Counsel has suggested that the subject wafers are properly classified in subheading 3818.00.0010, HTSUSA, as gallium arsenide wafers, doped. Customs, however, has historically classified such wafers under subheading 2851.00.0000, HTSUSA, as other products of the chemical industry, for wafers under 2.5 grams, or under subheading 3823.90.1900, HTSUSA, for wafers not less that 2.5 grams. Our rational for doing so has been that all gallium wafers contain carbon and that such carbon is not in the proportion required in Explanatory Note 38.18(2) to the Harmonized System (EN), which represents the view of the international classification experts.

Counsel notes that carbon doping concentration is controlled by degassing impurities present in the raw material (including contaminated carbon), and then introducing controlled carbon concentration though the addition of purified carbon monoxide gas (CO), as the crystal is pulled. The process is noted to be analogous to the process used in the production of silicon doped boat grown GaAs wafers. Counsel has submitted SEMI M9-90, Specifications for Polished Monocrystalline Gallium Arsenide Slices, of the Semiconductor Equipment and Materials International (SEMI) and draft document number 2048 in support of its position.
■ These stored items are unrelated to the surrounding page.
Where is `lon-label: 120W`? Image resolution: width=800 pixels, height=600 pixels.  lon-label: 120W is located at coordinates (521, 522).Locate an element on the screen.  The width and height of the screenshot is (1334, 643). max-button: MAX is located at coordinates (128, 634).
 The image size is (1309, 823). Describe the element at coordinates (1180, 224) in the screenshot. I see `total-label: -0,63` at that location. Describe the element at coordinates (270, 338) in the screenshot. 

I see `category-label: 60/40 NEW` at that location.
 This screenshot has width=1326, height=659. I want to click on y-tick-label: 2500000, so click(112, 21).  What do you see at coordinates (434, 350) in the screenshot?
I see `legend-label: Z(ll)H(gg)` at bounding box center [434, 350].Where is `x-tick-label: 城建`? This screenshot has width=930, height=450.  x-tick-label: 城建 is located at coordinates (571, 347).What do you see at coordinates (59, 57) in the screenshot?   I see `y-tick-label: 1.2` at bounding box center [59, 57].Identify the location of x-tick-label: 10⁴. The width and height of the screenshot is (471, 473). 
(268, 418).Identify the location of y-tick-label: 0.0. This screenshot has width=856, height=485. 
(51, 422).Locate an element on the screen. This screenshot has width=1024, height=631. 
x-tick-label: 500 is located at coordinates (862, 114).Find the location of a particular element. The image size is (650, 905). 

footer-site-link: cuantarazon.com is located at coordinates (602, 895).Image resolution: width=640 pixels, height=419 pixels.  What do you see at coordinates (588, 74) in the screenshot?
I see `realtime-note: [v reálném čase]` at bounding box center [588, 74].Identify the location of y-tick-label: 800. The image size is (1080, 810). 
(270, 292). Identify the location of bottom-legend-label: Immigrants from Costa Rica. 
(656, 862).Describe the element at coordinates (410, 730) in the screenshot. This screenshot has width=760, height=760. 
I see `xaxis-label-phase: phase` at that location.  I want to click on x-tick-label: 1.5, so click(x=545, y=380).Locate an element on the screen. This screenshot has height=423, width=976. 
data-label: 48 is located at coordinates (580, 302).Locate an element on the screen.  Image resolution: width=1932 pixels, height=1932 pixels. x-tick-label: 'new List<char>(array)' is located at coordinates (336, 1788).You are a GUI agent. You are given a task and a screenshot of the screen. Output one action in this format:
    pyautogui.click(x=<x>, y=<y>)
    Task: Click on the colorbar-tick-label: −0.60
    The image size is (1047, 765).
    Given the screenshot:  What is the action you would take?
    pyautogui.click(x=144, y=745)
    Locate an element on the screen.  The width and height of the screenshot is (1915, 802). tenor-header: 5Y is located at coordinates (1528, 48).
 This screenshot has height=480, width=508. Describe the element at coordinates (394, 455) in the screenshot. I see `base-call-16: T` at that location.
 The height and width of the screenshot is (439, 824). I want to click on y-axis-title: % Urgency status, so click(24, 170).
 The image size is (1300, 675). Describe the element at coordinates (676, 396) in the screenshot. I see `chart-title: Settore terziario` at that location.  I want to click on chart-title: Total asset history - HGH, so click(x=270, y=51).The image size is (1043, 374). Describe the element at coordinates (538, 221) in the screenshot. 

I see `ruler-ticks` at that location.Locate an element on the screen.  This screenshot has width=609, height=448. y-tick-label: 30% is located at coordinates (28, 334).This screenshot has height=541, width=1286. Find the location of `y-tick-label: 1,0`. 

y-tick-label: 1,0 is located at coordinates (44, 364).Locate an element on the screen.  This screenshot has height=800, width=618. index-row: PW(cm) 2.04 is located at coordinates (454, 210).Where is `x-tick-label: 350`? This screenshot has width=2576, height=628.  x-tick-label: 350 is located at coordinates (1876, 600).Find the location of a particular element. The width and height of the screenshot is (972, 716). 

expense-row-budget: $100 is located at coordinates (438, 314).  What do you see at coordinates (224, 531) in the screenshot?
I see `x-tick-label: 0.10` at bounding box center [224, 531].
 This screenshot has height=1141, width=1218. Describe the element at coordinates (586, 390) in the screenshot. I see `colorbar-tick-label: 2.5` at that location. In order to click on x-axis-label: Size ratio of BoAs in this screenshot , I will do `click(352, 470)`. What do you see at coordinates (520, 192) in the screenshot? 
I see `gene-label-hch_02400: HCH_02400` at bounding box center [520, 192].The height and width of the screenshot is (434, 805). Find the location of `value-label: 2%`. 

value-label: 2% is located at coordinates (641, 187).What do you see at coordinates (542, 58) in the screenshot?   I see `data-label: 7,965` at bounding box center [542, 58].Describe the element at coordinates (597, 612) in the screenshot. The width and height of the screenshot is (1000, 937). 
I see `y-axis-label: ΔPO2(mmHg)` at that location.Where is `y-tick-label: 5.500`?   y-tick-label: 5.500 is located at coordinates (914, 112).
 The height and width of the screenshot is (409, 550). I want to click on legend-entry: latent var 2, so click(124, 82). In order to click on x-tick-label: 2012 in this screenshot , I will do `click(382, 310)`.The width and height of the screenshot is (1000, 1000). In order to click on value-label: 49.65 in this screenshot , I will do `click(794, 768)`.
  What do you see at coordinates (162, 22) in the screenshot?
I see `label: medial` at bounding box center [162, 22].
In analyzing these documents we noted that they referred to carbon as a dopant. We, however, found no basis presented therein for such conclusion. That document did not seem to confirm that carbon was added to gallium arsenide wafers in order to give the material specific electrical properties, i.e., increased its resistivity. However, three important technical sources, ASTM Handbook of Standards, the Encyclopedia of Chemical Technology, Kirk, Othmer, and the Modern Dictionary of Electronics, 6th, 1990, do not refer to carbon as a dopant. In light of this and since the addition of carbon to the gallium arsenide wafers only increases the carbon in the crystals but does not introduce the carbon, a question has existed as to whether it could be concluded that the carbon was introduced to significantly alter the crystals conductivity. Accordingly, we had tentatively concluded that carbon was not an industry recognized dopant and that the subject gallium arsenide wafers were not doped. - 3 -

Subsequent thereto counsel submitted certain previously unavailable technical data on Hitachi III-V Semiconductors it obtained from the manufacturer of the gallium arsenide wafers (Hitachi Cable, Ltd.). That technical data confirms in its specification of AU grade carbon-doped wafers that the wafers, which are available in several sizes, are carbon-doped and that the resistivity of each different type of wafer is dependant upon the concentration of carbon. The data confirms that such doping is accomplished by special carbon doping manufacturing equipment which adds carbon during the crystal seeding and growth cycles. Accordingly, we have concluded that the gallium arsenide wafers under consideration are doped for use in electronics.


Carbon-doped gallium arsenide wafers in which carbon is added during the crystal seeding and growth cycles to control the conductivity or resistivity of the wafers, are classifiable in subheading 3818.00.0010, HTSUSA, Gallium arsenide wafers, doped, for use in electronics. Such wafers are subject to a free rate of duty.